The Atlas of Living Australia, in collaboration with the Australian Museum, developed DigiVol to harness the power of online volunteers to digitise biodiversity data that is locked up in biodiversity collections, field notebooks and survey sheets. DigiVol has attracted volunteers from all walks of life, and they are proud to announce that the 1000th volunteer has just joined the community!

DigiVol enables volunteers from around the world to transcribe handwritten diaries, scientist notebooks and specimen labels, and identify location data – in turn creating a digital record for physical ones. Through DigiVol, volunteers are helping museums and universities to make their research material available to everyone online. The data has many uses but most important is that it can help scientists and planning officials better understand, utilise, manage and conserve Australia’s precious biodiversity.

Paul Flemons is Head of Citizen Science at Australia Museum and the manager of DigiVol, he explains “DigiVol enables the public to contribute to the process of scientific discovery in a way never previously possible. This is invaluable to museums in a time of scarce government funding.”

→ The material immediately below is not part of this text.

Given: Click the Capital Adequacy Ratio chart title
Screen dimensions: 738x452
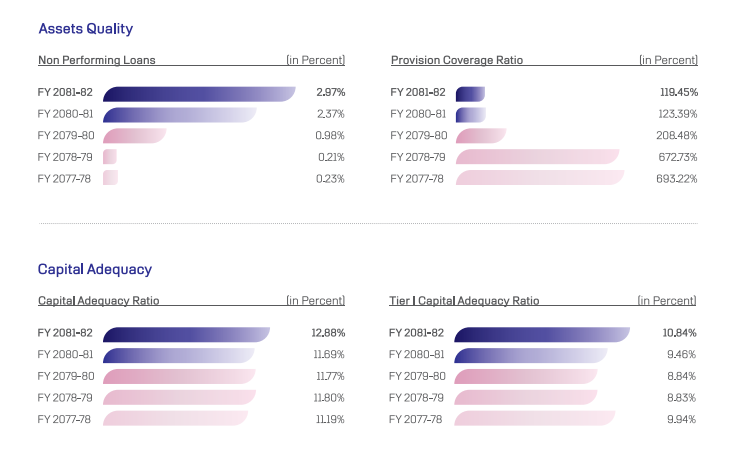Looking at the screenshot, I should tap(98, 300).
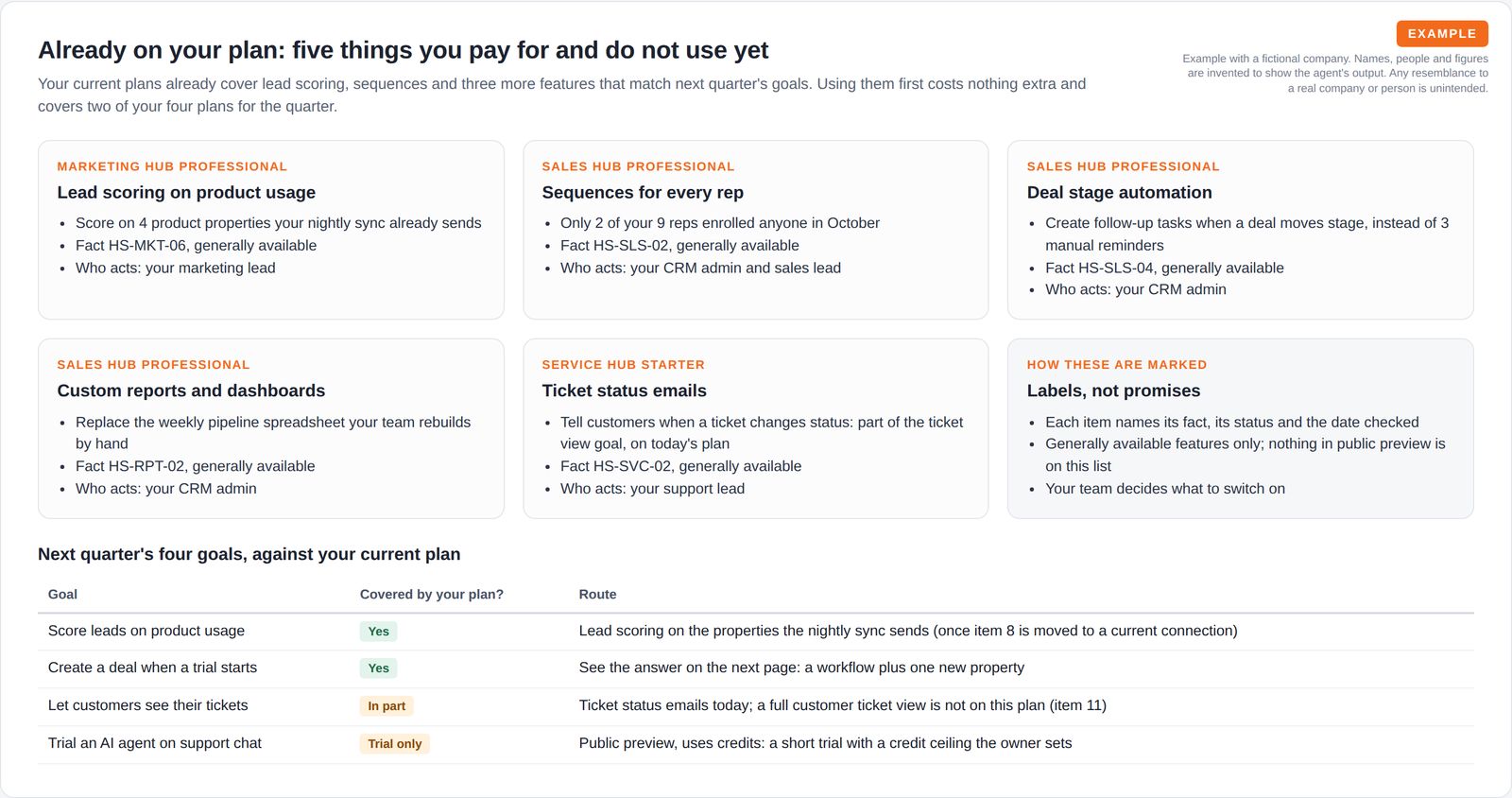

Each DigiVol project is called an Expedition and can contain a number of pages or specimens that need to be transcribed into a digital version. Megan Edey as the largest contributor to DigiVol has completed over 40,000 tasks! Megan explains more about her work “I like doing both the insect and the diary expeditions on DigiVol. I especially liked working on the Edgar Waite diaries and following his life story. DigiVol is interspersed throughout my day, I sometimes log on in between doing the washing or feeding the horses or whenever the family are watching something boring on TV!  I can be logged on for between 2 and 5 hours a day.”

 

 

Transcription from one of Megan's favourite Edgar White diary pages. 1887/05/22 In the ground when we got near the young birds which could nearly fly.- fluttered out of the nest. I ♂[male] and 2 ♀[female] I took them home. I looked very innocent walking down the lane on a Sunday afternoon nevertheless I had in my hat a Greenfinche's nest in my breast pocket a box containing 8 eggs in my tail pocket a dead thrush &[and] under my coat tails in a paper bag 3 young blackbirds. on arriving home I had a bath put my trousers into a tub and went to bed. Photo: Australia Museum DigiVol
Transcription from one of Megan’s favourite Edgar White diary pages.
1887/05/22
In the ground when we got near the young birds which could nearly fly.- fluttered out of the nest. I ♂[male] and 2 ♀[female] I took them home. I looked very innocent walking down the lane on a Sunday afternoon nevertheless I had in my hat a Greenfinche’s nest in my breast pocket a box containing 8 eggs in my tail pocket a dead thrush &[and] under my coat tails in a paper bag 3 young blackbirds. on arriving home I had a bath put my trousers into a tub and went to bed.
Photo: Australia Museum DigiVol
Edgar Ravenswood Waite (5 May 1866 – 19 January 1928) was a British/Australian zoologist, ichthyologist, herpetologist, and ornithologist, a curator of the Australian Museum between 1893-1906. He accompanied various trawling expeditions in the Pacific and sub-Antarctic and wrote of his work in diaries now housed in the Australian Museum Archives Collection.

The unique volunteer experience is explained in this Australian Museum blog “Different volunteers enjoy different tasks, with some of them becoming obsessed with the lives of the diary writers, others with transcribing insect labels. All of their efforts are captured in the DigiVol Honour Board where they aspire to be a Weekly Wonder, Monthly Maestro or DigiVol Legend by transcribing the most tasks weekly, monthly and overall.”

DigiVol and its capability to assist with the enormous task of digitising their collections  is not restricted to Australia’s museums and collections either;  institutions like the Smithsonian, New York Botanic Gardens, and Kew Gardens have also chosen DigiVol to host their own virtual expeditions to digitise their collections.

The University of Melbourne Herbarium is the latest collection institution to join in the DigiVol effort, with their first expedition focusing on legume specimens from the Burnley Horticultural College.